First Lieutenant Barber Conable of the United States Marines, who would later become the president of the World Bank, woke up in disbelief when he saw the second flag flying above Mount Suribachi. He recalled:

"It was my first time in battle and we were all terrified. Someone jumped into my foxhole and swore: 'it wasn't like this on Bougainville.' The officer I admire the most, the man in the next foxhole, a sergeant I knew -- they were all killed. My hearing is impaired to this day.... A major came over looking for a site for a cemetery and was shot by a sniper.... I was lucky.... When she heard about (the flag raising), Tokyo Rose said the flag on the mountain would be thrown into the sea. I hadn't had any sleep for more than sixty hours, so I didn't see them raise it, and it was wonderful to wake up to. I must say I got a little weepy when I saw it."

With the landing area secure, more Marines and heavy equipment came ashore and the invasion proceeded north to capture the airfields and the remainder of the island. With their customary bravery, most Japanese soldiers fought to the death. Of the 21,000 defenders, only 1,000 were taken prisoner.


The Allied forces suffered 25,000 casualties, with nearly 7,000 dead. Over 1/4 of the Medals of Honor awarded to marines in World War II were given for conduct in the invasion of Iwo Jima.


The island of Iwo Jima was declared conquered by Chester Nimitz on 14 Mar 1945, noting that "all powers of government of the Japanese Empire in these islands are hereby suspended." However, he made the declaration too early, for that fighting had by no means ceased on the island. "Who does the admiral think he's kidding?" yelled Marine Private Bob Campbell. "We're still getting killed!" On 16 Mar, General Schmidt declared the island secure; fighting still did not end by then, but Kuribayashi knew it was approaching the end. On the same day as Schmidt's declaration, Kuribayashi radioed Tokyo that "[t]he battle is approaching its end. Since the enemy's landing, even the gods would weep at the bravery of the officers and omen under my command." On 21 Mar, Kuribayashi reported that "[w]e have not eaten or drunk for five days, but our fighting spirit remains high." A day later, as his last soldiers were falling around him, he radioed what would become his last words on official record: "The strength under my command is now about four hundred. Tanks are attacking us. The enemy suggested we surrender through a loudspeaker, but our officers and men just laughed and paid no attention." Kuribayashi was likely to be killed on that same day, but his body was never found. The United States officially declared the island secure on 26 Mar, twelve days after Nimitz's initial declaration.

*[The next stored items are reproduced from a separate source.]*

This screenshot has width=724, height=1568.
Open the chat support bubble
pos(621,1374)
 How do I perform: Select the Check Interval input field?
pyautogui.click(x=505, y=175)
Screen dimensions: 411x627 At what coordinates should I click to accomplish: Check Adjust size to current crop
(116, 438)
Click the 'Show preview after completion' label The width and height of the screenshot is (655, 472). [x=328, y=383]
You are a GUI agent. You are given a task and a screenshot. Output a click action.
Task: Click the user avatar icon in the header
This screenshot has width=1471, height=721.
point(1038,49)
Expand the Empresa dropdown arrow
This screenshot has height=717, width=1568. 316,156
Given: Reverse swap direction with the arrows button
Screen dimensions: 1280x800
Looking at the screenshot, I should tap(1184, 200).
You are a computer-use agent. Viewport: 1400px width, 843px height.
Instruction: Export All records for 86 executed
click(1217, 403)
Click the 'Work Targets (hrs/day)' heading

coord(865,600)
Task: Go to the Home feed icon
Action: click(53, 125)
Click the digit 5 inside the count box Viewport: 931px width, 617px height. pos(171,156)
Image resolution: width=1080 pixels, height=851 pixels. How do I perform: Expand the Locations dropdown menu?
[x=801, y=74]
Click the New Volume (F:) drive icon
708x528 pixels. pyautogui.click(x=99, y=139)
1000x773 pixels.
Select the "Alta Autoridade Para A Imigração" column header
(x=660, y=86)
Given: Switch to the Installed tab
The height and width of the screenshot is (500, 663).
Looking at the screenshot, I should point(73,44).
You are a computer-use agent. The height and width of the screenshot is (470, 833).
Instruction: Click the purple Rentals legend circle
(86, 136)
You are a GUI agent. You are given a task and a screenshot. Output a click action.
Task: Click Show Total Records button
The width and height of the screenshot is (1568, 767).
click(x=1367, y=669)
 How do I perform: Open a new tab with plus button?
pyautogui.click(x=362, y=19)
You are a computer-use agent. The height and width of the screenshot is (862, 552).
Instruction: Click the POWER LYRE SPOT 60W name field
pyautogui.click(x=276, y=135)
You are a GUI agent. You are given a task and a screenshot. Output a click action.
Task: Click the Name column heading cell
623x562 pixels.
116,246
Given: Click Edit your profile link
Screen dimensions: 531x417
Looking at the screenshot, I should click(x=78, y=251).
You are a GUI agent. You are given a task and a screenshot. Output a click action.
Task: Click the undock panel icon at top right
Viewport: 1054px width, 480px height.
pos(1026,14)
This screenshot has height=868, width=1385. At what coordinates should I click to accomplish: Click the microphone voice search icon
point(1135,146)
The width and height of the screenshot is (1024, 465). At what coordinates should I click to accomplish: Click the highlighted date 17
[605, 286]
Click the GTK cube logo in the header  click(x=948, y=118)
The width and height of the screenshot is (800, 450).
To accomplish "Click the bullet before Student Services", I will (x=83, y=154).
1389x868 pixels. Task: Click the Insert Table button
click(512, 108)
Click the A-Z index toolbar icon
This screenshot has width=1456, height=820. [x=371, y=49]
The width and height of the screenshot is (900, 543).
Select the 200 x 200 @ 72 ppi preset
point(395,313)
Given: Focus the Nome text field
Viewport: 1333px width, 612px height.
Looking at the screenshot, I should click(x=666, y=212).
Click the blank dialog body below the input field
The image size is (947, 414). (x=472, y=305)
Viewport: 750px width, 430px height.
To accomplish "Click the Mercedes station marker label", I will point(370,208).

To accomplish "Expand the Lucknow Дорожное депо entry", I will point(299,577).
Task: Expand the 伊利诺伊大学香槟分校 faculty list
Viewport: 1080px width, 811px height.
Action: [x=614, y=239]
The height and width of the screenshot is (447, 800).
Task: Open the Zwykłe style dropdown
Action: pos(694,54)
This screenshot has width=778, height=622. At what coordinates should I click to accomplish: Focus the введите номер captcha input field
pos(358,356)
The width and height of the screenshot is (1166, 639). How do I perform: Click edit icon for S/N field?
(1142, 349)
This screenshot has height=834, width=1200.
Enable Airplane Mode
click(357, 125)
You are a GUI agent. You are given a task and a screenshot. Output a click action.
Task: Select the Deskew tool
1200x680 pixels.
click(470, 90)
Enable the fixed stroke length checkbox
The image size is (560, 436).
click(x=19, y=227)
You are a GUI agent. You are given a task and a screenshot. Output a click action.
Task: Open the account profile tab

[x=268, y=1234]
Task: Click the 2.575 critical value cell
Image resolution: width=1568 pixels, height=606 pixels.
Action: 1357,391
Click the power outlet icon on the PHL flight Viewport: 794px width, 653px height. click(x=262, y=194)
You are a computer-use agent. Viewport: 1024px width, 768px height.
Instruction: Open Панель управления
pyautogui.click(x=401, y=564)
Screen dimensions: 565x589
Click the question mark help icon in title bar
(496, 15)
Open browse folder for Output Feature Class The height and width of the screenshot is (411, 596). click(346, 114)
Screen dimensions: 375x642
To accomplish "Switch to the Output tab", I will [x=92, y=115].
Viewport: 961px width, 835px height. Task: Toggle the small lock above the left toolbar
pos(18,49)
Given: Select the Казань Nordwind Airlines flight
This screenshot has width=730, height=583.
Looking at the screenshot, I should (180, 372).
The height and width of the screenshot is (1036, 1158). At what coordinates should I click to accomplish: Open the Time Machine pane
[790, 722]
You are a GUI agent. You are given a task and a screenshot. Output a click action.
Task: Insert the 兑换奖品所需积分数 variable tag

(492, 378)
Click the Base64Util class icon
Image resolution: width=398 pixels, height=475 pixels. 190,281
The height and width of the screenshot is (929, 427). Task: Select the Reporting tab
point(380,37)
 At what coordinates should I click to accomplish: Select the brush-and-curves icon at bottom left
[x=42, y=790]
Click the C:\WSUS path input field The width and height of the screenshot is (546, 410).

Dan van der Vat commented about the operation:

"If the capture of Iwo Jima was necessary, some Americans surely had to suffer and die. But casualties need not have amounted to 30 percent among the landing forces, to no less than 75 percent in the infantry units of the Fourth and Fifth Marine divisions, to 4,900 killed on the island, and 1,900 missing or deceased later from wounds, and to 19,200 wounded American survivors." In sum, Iwo Jima saw the only major battle in the entire Pacific Campaign where American casualties surpassed the Japanese dead. All the lives lost, on both sides of the battle, for ten square miles; for that very reason, Admiral Richmond Turner was criticized by American press for wasting the lives of his men. However, by war's end, Iwo Jima sure appeared to have saved many Americans, too. 2,400 B-29 landings took place at Iwo Jima, many were under emergency conditions that might otherwise meant a crash at sea.